Oleksandr Zub

Personal information
- Full name: Зуб Олександр Сергійович
- Date of birth: 3 May 1977 (age 48)
- Place of birth: Chernihiv, Ukrainian SSR, Soviet Union
- Date of death: 23 April 2025
- Height: 1.85 m (6 ft 1 in)
- Position: Defender

Youth career
- 1985-1994: SDYuShOR Desna

Senior career*
- Years: Team / Apps / (Gls)
- 1997: Spartak Yerevan / 1 / (0)
- 2001: Europa Pryluky, / 17 / (1)
- 2002: Fakel-GPZ Varva / 2 / (0)

Managerial career
- 2003: SDYuShOR Desna
- 2005: SDYuShOR Desna
- 2021–2022: Desna-3 Chernihiv

= Oleksandr Zub =

Ukrainian footballer and coach (born 1977)

Oleksandr Zub (Зуб Олександр Сергійович; born Chernihiv 3 May 1977) is a retired Ukrainian footballer and current head coach of FC Desna-3 Chernihiv.

==Career==
===Footballer===
As a player, Zub was a product of SDYuShOR Desna.
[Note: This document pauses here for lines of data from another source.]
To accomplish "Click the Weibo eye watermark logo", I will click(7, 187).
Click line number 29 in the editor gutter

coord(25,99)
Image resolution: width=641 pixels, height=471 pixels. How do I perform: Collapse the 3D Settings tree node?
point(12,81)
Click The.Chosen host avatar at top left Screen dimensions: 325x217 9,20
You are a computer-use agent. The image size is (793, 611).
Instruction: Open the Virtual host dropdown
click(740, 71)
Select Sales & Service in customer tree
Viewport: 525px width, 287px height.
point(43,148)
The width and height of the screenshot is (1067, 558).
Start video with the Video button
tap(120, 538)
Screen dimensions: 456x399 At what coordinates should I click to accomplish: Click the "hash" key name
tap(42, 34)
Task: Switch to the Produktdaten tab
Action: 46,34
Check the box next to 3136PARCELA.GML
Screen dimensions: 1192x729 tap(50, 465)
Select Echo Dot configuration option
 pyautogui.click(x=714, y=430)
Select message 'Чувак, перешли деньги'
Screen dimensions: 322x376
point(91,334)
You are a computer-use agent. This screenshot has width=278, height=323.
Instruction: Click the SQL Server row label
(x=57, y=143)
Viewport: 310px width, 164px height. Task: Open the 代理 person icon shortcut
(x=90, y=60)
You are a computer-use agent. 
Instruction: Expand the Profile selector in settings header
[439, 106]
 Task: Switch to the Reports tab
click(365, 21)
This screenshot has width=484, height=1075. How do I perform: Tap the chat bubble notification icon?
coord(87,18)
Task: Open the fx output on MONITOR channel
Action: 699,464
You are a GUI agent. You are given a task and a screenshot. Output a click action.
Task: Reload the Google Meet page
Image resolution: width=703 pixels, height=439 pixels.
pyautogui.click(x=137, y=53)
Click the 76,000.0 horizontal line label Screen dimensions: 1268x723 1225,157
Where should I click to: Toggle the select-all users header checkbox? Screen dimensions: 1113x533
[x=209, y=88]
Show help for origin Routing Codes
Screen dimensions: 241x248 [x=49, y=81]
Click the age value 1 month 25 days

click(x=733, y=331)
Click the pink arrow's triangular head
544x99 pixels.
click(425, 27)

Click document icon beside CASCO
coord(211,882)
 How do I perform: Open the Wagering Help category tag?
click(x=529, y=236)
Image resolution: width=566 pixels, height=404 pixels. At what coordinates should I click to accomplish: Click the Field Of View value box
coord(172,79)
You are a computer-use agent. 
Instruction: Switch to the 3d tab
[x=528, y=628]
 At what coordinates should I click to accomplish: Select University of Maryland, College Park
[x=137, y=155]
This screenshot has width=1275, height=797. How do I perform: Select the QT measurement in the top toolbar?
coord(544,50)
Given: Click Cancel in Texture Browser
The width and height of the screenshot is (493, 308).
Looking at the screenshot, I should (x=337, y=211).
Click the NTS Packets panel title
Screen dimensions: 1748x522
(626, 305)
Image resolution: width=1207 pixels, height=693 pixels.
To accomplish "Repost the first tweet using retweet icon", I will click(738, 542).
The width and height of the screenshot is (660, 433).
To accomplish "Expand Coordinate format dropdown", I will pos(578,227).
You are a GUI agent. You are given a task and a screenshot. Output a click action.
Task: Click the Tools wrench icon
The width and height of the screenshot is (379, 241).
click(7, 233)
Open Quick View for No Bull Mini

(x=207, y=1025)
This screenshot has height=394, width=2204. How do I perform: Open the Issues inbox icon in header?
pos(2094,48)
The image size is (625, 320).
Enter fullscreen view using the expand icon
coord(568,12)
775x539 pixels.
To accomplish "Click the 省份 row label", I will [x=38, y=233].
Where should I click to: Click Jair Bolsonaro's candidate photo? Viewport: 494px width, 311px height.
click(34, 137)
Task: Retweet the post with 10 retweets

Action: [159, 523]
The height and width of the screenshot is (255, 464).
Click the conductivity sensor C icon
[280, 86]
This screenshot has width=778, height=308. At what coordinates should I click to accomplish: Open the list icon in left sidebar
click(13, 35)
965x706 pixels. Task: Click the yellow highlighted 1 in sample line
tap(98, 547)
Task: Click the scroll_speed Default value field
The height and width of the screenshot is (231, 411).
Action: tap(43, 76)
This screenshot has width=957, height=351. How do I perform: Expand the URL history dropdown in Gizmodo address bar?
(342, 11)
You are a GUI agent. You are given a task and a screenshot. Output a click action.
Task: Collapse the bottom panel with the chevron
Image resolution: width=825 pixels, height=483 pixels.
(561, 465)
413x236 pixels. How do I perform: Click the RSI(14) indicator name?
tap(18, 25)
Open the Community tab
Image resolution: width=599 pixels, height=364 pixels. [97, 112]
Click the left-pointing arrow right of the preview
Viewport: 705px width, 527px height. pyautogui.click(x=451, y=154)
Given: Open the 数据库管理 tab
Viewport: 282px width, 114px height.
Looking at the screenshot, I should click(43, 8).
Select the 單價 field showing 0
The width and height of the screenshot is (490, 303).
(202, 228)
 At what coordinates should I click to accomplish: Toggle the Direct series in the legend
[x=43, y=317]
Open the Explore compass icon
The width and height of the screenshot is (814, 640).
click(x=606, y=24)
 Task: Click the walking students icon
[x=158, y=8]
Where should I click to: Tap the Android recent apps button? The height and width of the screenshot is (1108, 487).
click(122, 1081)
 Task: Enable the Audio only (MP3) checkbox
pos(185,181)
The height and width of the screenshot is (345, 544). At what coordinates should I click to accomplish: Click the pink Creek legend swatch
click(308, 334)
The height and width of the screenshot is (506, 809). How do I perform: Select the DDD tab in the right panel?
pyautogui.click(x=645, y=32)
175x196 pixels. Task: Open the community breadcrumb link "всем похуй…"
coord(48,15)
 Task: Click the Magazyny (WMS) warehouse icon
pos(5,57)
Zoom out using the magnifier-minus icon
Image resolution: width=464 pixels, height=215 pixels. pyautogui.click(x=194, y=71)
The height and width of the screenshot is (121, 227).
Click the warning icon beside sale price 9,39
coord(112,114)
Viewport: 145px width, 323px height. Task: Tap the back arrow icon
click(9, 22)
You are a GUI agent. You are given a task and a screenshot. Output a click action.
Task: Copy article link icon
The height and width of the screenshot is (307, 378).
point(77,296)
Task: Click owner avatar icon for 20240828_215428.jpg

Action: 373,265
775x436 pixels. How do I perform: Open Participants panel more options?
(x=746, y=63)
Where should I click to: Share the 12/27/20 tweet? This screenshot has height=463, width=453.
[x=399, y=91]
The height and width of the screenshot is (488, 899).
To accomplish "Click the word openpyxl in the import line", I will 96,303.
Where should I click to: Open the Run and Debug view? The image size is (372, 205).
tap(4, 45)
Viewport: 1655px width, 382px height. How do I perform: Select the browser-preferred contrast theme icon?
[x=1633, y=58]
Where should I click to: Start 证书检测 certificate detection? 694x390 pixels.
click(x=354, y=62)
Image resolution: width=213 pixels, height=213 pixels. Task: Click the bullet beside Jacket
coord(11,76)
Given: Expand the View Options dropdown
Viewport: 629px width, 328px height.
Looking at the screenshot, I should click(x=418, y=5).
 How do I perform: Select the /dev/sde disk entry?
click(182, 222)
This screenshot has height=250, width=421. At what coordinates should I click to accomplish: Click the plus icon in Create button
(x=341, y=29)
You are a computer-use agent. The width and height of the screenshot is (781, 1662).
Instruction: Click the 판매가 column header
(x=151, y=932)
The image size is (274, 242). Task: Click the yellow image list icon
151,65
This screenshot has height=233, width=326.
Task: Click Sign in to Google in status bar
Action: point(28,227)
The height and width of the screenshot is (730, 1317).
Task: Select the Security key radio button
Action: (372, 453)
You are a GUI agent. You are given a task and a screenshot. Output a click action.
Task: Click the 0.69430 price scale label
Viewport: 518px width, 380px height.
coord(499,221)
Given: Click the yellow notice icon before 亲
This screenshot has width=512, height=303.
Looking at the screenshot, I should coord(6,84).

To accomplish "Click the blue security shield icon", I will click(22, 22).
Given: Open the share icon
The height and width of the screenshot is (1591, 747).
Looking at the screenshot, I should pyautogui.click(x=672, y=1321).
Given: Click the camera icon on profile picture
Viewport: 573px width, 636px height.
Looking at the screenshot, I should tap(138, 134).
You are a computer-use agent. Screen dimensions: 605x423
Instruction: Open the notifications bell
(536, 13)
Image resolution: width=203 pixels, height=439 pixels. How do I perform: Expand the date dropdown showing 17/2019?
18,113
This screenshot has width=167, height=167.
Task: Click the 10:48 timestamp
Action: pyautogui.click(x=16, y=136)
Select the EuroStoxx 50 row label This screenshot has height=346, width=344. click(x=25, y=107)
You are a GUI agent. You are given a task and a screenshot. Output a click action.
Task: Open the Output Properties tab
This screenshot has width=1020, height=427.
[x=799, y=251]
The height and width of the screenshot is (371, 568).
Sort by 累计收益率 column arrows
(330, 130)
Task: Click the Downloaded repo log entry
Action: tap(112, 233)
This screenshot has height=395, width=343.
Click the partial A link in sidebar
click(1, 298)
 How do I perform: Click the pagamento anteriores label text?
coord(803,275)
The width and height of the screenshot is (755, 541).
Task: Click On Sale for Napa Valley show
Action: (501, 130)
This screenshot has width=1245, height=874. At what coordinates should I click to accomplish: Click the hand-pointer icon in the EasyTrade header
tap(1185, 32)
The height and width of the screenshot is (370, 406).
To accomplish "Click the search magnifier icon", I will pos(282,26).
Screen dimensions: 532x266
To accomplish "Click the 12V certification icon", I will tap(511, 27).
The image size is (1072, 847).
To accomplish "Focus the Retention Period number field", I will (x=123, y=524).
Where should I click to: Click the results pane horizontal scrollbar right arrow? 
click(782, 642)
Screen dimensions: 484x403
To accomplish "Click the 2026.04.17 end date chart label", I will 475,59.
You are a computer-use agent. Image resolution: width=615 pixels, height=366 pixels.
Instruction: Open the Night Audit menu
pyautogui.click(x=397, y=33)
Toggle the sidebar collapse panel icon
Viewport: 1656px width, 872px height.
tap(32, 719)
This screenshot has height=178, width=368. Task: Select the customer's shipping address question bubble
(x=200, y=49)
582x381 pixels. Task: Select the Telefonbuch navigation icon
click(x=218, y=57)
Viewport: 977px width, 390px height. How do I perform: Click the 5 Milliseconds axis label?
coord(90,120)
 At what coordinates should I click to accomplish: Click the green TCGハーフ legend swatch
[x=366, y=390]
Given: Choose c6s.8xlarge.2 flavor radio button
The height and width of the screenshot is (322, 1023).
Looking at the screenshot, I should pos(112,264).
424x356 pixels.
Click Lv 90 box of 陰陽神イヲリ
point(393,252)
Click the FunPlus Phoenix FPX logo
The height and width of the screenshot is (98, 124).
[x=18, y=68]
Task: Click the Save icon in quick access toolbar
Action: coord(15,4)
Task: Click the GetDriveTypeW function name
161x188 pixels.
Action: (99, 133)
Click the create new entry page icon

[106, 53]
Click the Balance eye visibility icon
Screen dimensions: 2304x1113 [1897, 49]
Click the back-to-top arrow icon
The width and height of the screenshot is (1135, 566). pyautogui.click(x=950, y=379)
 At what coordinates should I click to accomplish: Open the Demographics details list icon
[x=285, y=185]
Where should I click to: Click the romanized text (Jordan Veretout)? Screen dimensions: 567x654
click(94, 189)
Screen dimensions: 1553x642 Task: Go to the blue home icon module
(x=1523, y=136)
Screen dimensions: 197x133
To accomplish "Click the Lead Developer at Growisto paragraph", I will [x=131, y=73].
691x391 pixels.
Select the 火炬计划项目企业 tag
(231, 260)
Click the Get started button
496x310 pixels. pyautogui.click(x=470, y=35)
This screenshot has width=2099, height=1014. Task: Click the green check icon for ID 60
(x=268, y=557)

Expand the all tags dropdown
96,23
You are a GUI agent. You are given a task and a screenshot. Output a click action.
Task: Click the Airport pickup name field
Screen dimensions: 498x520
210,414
In childhood, due to family circumstances, he moved to Armenia for a while. From the age of 18, he served for 2 years (from 1995 to 1997) in the army. Since he was not accepted into the Armenian military unit due to his lack of knowledge of the language, he served in the Russian reconnaissance company of the Special Forces, which was stationed in Yerevan. In 1997, he played for Spartak Yerevan, with which he took 5th place in the championship of Armenia. From 2001 to 2014, he played for the Ukrainian amateur teams Europa Pryluky, Fakel-GPZ Varva, Polyssya Dobryanka, Avanhard Koryukivka, Kholodny Yar, Budivel-Energia Ripky, Zernoprom Anisiv

===Coach===
After the end of his playing career, he was appointed as coach of SDYuShOR Desna in 2003 and 2005. In 2021 he was appointed as coach Desna-3 Chernihiv, the under-19 team of the Desna Chernihiv

==Outside of professional football==
On March 3, 2022, during the Siege of Chernihiv, during the 2022 Russian invasion of Ukraine, he began serving in the Chernihiv Municipal Guard.